In At the Concert (1948), Madiha Umar creates new meaning in the art of Arabic script. With the limitation of human-based imagery in Islamic art, the use of calligraphy was widely popular among artists, who were able to imbue the script with both classical and contemporary stylings. The letters themselves allow the artist to represent his own heritage and still be accepted within the prevailing Western art culture. They are of old, yet hold current relevancy, harkening the viewer to an ancient time while still representing a huge part of the modern day beliefs of Muslims. In Umar’s work, the alphabet’s mere presence and use on canvas is where its importance and symbolic power lies, and not necessarily its coherence or legibility.
The use of the Arabic alphabet gives the painting motion and fluidity. To the left, a tall character stands above the swirls and lines, like a maestro conducting an orchestra, with an audience of little bright circles surrounding him. The lines and symbols “on stage” are all representative of instruments or instrumentalists created by Arabic letters. Conceptually, the concert is the the sounds of the Arabic language. The letters themselves seem to rise from the stage and form into three dimensional musical notes. And the three-dimensional nature of these notes are what add to the paintings mass, as they add depth to the otherwise two dimensional work.

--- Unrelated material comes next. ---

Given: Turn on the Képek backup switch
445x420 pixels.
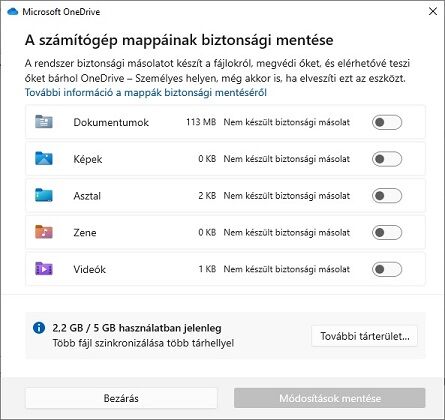Looking at the screenshot, I should tap(387, 159).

Color also plays an interesting part in the painting. Traditionally, black ink is used to write upon a lighter surface, allowing for the words to stand out. However, Umar has inverted the tradition. The lines and Arabic letter movements are drawn with white on what seems to be either a completely black or dark blue background. This is a clear divergence from the traditional use of the Arabic language in art. For example, in Hashim al-Khattat’s Untitled, the khat, or calligraphy in Arabic, flourishes across what seems to be a parchment like surface. The black writing against the tan, sun-dried surface gives the sense of tradition and age. In this more abstract work, Umar instead has made the lines much more vibrant with the use of white, giving a greater sense of modernity, the letters glowing to the viewer, streaking and twinkling with the stars of the night sky.